(Data provided)

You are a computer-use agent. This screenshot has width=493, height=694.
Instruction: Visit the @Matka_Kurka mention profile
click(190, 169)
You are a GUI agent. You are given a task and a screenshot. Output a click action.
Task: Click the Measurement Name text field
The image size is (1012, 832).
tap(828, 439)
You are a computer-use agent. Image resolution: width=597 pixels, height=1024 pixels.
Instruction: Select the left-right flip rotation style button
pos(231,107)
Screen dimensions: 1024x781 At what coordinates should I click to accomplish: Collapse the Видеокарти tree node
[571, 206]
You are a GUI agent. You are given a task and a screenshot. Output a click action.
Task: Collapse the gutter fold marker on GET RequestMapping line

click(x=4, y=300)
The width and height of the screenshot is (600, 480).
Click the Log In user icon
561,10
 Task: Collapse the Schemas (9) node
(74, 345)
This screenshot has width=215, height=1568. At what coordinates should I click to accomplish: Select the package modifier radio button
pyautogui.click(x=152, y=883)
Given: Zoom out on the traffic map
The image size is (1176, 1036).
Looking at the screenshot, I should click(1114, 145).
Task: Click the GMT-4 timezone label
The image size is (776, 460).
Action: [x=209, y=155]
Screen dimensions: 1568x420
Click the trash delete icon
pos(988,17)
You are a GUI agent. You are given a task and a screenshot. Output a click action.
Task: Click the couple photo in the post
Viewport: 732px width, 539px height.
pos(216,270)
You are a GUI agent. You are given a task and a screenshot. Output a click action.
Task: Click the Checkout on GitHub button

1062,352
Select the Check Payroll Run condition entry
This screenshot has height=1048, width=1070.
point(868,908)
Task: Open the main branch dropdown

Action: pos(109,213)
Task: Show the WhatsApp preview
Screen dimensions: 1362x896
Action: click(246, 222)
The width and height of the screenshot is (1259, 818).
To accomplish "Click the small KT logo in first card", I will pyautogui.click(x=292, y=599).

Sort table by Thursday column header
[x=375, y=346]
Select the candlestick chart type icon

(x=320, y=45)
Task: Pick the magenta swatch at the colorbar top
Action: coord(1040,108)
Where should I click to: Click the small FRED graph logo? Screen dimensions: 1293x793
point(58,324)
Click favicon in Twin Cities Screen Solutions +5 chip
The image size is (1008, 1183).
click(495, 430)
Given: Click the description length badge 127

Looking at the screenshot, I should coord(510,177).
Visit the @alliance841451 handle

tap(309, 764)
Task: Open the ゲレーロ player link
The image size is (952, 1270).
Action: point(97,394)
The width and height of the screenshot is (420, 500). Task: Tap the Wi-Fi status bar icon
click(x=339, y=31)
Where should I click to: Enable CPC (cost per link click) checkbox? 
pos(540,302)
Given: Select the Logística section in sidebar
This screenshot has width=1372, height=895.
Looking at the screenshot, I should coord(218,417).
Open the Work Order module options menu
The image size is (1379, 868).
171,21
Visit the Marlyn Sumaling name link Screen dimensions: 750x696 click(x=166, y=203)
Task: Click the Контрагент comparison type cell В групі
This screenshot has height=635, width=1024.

(End Data provided)

### Assigned task
Copy each line of the data exactly, please.

### Expected answer
You are a computer-use agent. This screenshot has width=493, height=694.
Instruction: Visit the @Matka_Kurka mention profile
click(190, 169)
You are a GUI agent. You are given a task and a screenshot. Output a click action.
Task: Click the Measurement Name text field
The image size is (1012, 832).
tap(828, 439)
You are a computer-use agent. Image resolution: width=597 pixels, height=1024 pixels.
Instruction: Select the left-right flip rotation style button
pos(231,107)
Screen dimensions: 1024x781 At what coordinates should I click to accomplish: Collapse the Видеокарти tree node
[571, 206]
You are a GUI agent. You are given a task and a screenshot. Output a click action.
Task: Collapse the gutter fold marker on GET RequestMapping line

click(x=4, y=300)
The width and height of the screenshot is (600, 480).
Click the Log In user icon
561,10
 Task: Collapse the Schemas (9) node
(74, 345)
This screenshot has width=215, height=1568. At what coordinates should I click to accomplish: Select the package modifier radio button
pyautogui.click(x=152, y=883)
Given: Zoom out on the traffic map
The image size is (1176, 1036).
Looking at the screenshot, I should click(1114, 145).
Task: Click the GMT-4 timezone label
The image size is (776, 460).
Action: [x=209, y=155]
Screen dimensions: 1568x420
Click the trash delete icon
pos(988,17)
You are a GUI agent. You are given a task and a screenshot. Output a click action.
Task: Click the couple photo in the post
Viewport: 732px width, 539px height.
pos(216,270)
You are a GUI agent. You are given a task and a screenshot. Output a click action.
Task: Click the Checkout on GitHub button

1062,352
Select the Check Payroll Run condition entry
This screenshot has height=1048, width=1070.
point(868,908)
Task: Open the main branch dropdown

Action: pos(109,213)
Task: Show the WhatsApp preview
Screen dimensions: 1362x896
Action: click(246, 222)
The width and height of the screenshot is (1259, 818).
To accomplish "Click the small KT logo in first card", I will pyautogui.click(x=292, y=599).

Sort table by Thursday column header
[x=375, y=346]
Select the candlestick chart type icon

(x=320, y=45)
Task: Pick the magenta swatch at the colorbar top
Action: coord(1040,108)
Where should I click to: Click the small FRED graph logo? Screen dimensions: 1293x793
point(58,324)
Click favicon in Twin Cities Screen Solutions +5 chip
The image size is (1008, 1183).
click(495, 430)
Given: Click the description length badge 127

Looking at the screenshot, I should coord(510,177).
Visit the @alliance841451 handle

tap(309, 764)
Task: Open the ゲレーロ player link
The image size is (952, 1270).
Action: point(97,394)
The width and height of the screenshot is (420, 500). Task: Tap the Wi-Fi status bar icon
click(x=339, y=31)
Where should I click to: Enable CPC (cost per link click) checkbox? 
pos(540,302)
Given: Select the Logística section in sidebar
This screenshot has width=1372, height=895.
Looking at the screenshot, I should coord(218,417).
Open the Work Order module options menu
The image size is (1379, 868).
171,21
Visit the Marlyn Sumaling name link Screen dimensions: 750x696 click(x=166, y=203)
Task: Click the Контрагент comparison type cell В групі
This screenshot has height=635, width=1024.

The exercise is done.